RU2131268C1 - Method of manufacturing dressing materials with therapeutic properties - Google Patents

Abstract

FIELD: medical materials. SUBSTANCE: invention relates to dressing materials for treating purulent and infected wounds, trophic wounds, and for preventing suppuration of infected wounds. Method enables reducing utilization of reagents, i.e. simplifies manufacturing dressing material with immobilized trypsin and insulin by way of activation of textile substrate followed by immobilization trypsin and insulin from 0.02 wt % trypsin solution in phosphate buffer with pH 4.9-5.5 and from insulin solution with activity 3.6-4.0 unit/ml and treatment modulus 2.5 for 1.5 h. EFFECT: simplified procedure. 1 tbl, 3 ex

Description

 The invention relates to medicine, specifically to a method for producing dressings for the treatment of purulent and infected wounds, trophic ulcers and for the prevention of suppuration of infected wounds.

 The prior art.

 A known method of producing a dressing, consisting in the fact that medical gauze is pre-oxidized with a sodium periodate solution to dialdehyde cellulose, then treated with a trypsin solution, washed and dried. The resulting material is impregnated with a 0.02% solution of furatsilina in distilled water (a. S. USSR N 1474917, class F 61 K 31/25, 1984). The resulting material has the following properties: accelerates the cleansing of the wound from pus; stimulates tissue granulation; leads to a reduction in treatment time.

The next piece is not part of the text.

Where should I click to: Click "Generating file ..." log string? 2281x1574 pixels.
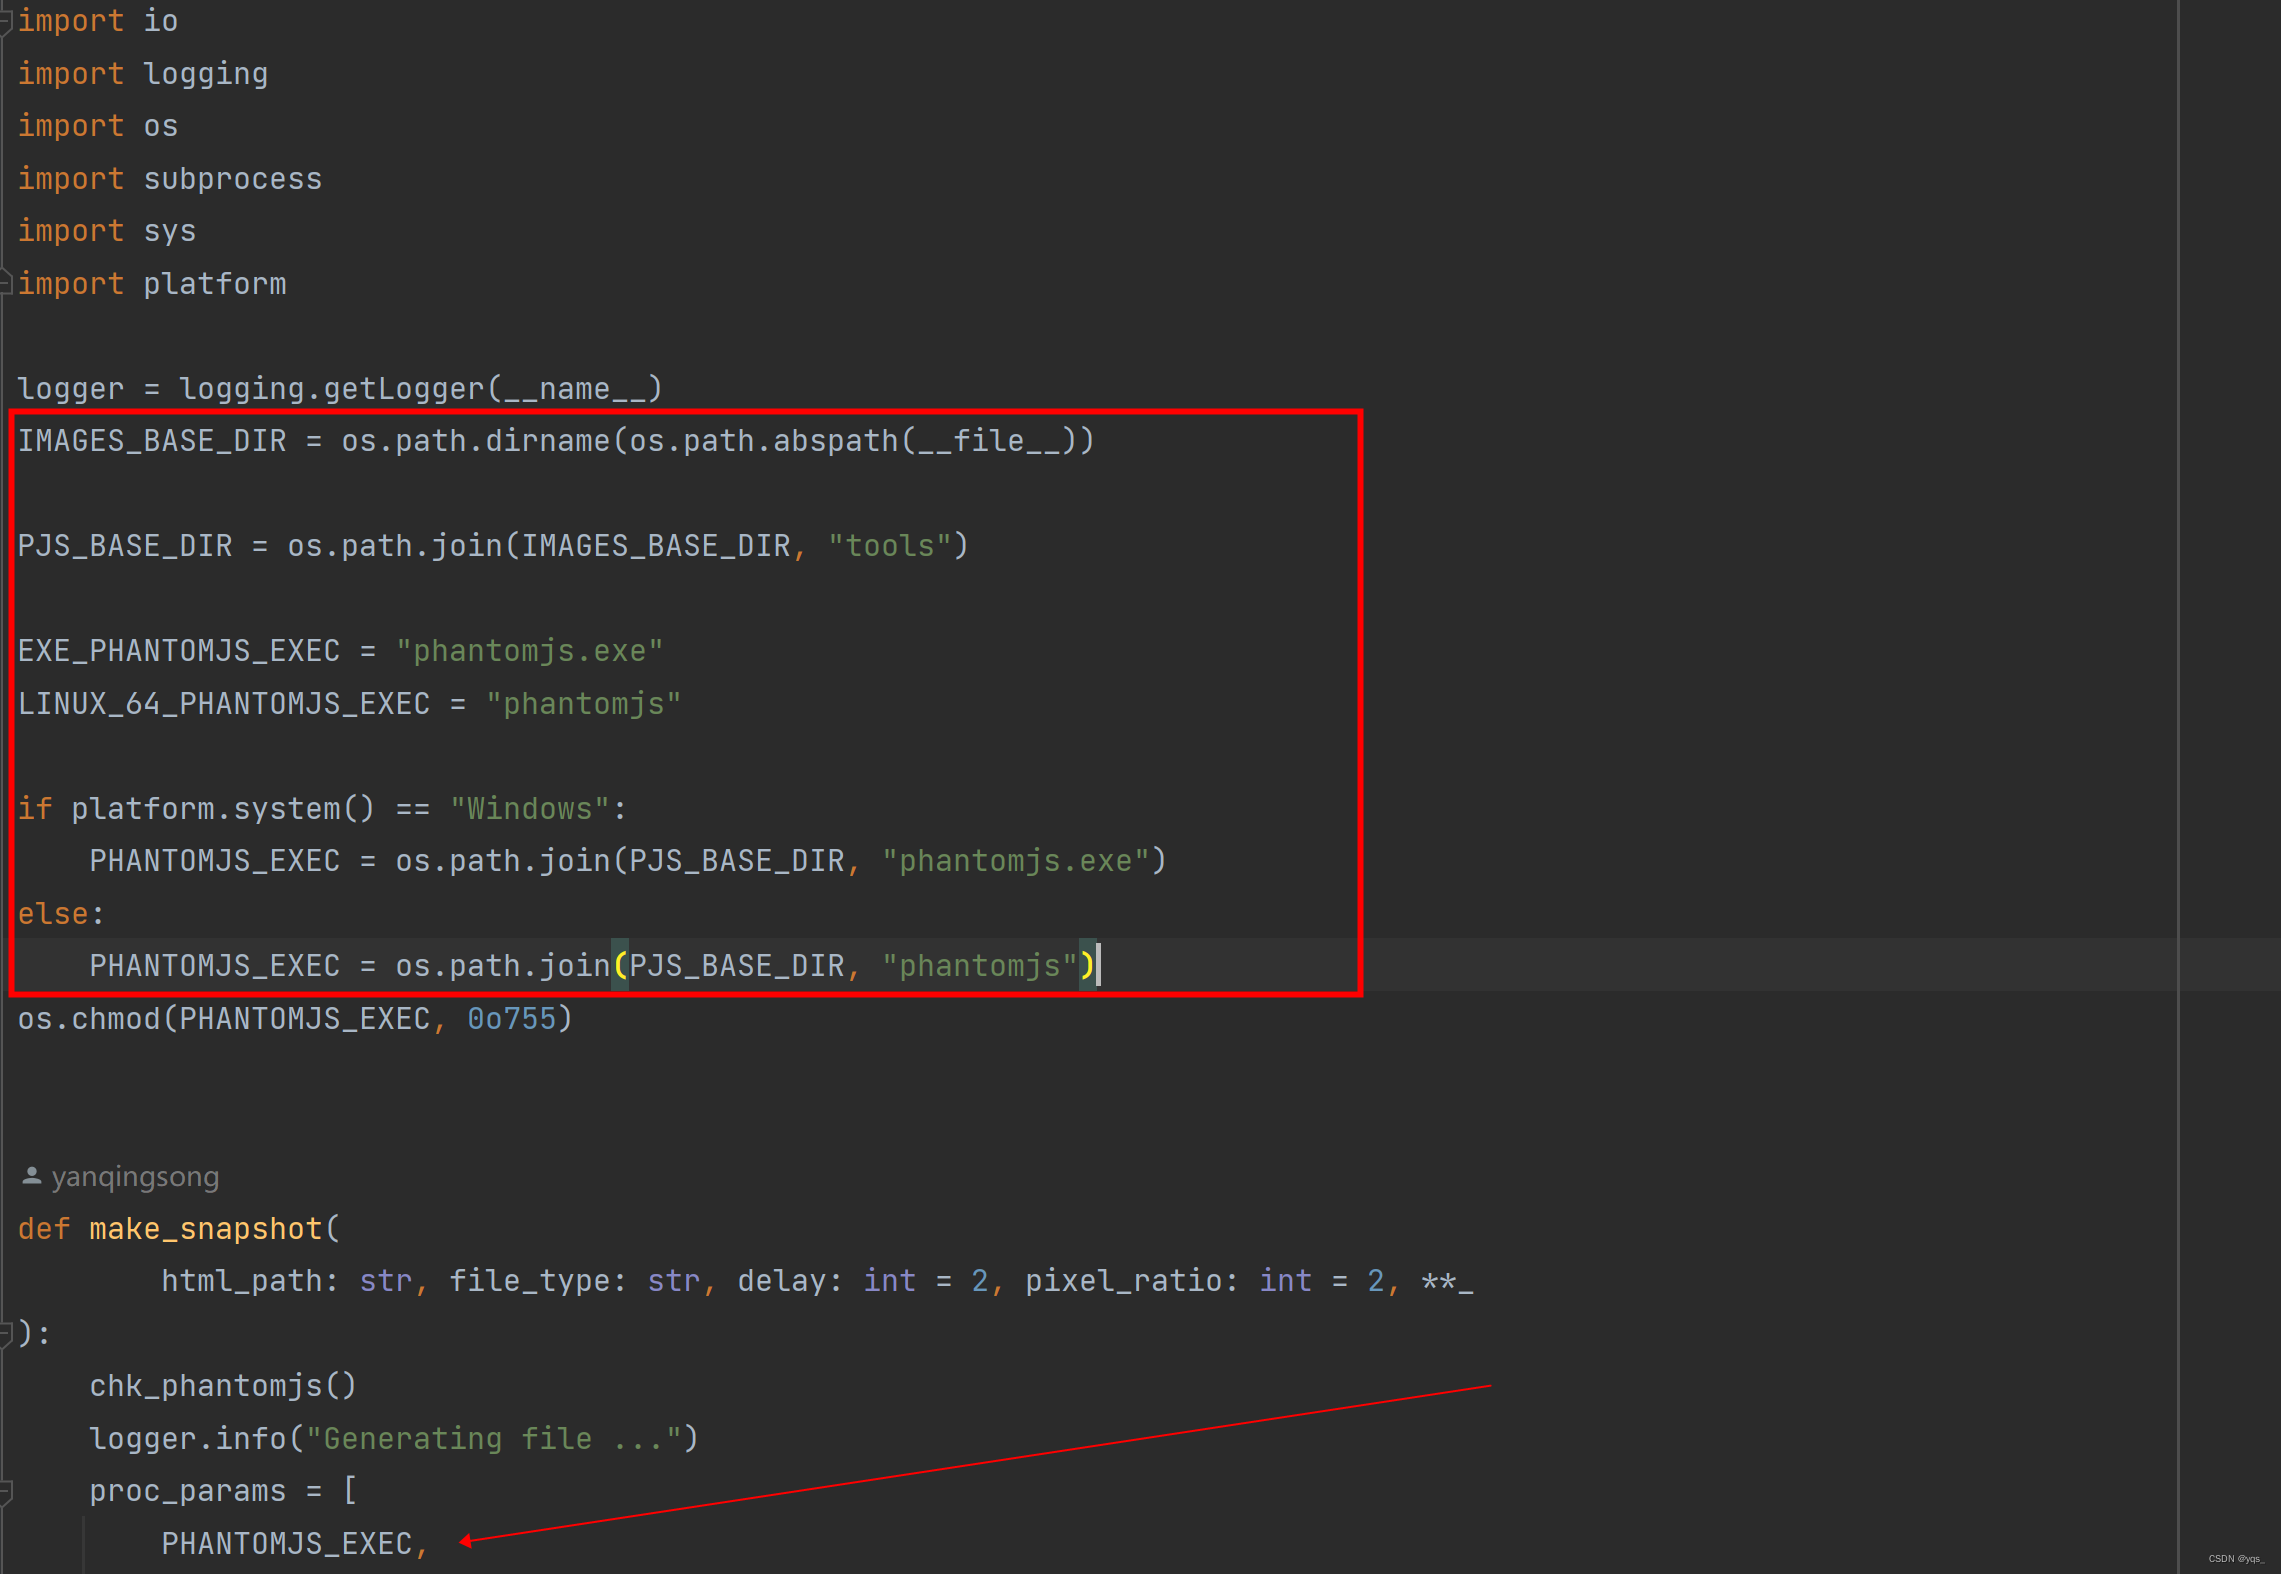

 A disadvantage of the known material is the need for its use only under the supervision of a doctor, because in some patients, when using this material, allergic reactions were observed. In addition, the material is not effective enough in the treatment of patients with diabetes mellitus and does not have drainage properties.

 There is also known a method for producing a dressing material, consisting in the fact that a textile matrix — a fabric of poly-laproamide filaments — is activated with glutaraldehyde and treated with a solution of a proteolytic enzyme, for example, trypsin, with a mass ratio of the enzyme and substrate of 0.04 - 0.2: 99.96 - 98.8 (A.S. USSR N 1448441, class A 61 K 31/00, 1981).

 The use of the material can improve the treatment of purulent wounds, but not effective enough. In addition, the material is also not effective enough in the treatment of wounds in patients with diabetes mellitus, debilitated patients, in the treatment of trophic ulcers, and also does not have drainage properties.

 Known closest to the claimed method for producing dressings, including activation of a textile carrier, followed by treatment with a 0.05% solution of trypsin in phosphate buffer at pH 6.5 - 7.5 for 2 hours at module 5 - 6. The resulting material is squeezed , dried in air and subjected to treatment with an aqueous insulin solution with an activity of 4.0 - 4.4 u / ml (RF Patent N 2062113, CL A 61 L 15/38, publ. 06/20/96.).

 The resulting dressing material not only has prolonged necrolytic, anti-inflammatory, anti-toxic and draining properties, but also accelerates the elimination of wound infections, activates anabolic and regenerative processes in wounds, is traumatic, has a long shelf life and sterility and is convenient for mass use. However, the method of obtaining the material is time-consuming and requires a rather high consumption of expensive reagents - trypsin and insulin.

 The invention solves the problem of reducing the consumption of reagents, i.e. improving the efficiency of the method and simplifying the method of obtaining dressings with immobilized trypsin and insulin with high efficiency of the material in the treatment of purulent and infected wounds and trophic ulcers.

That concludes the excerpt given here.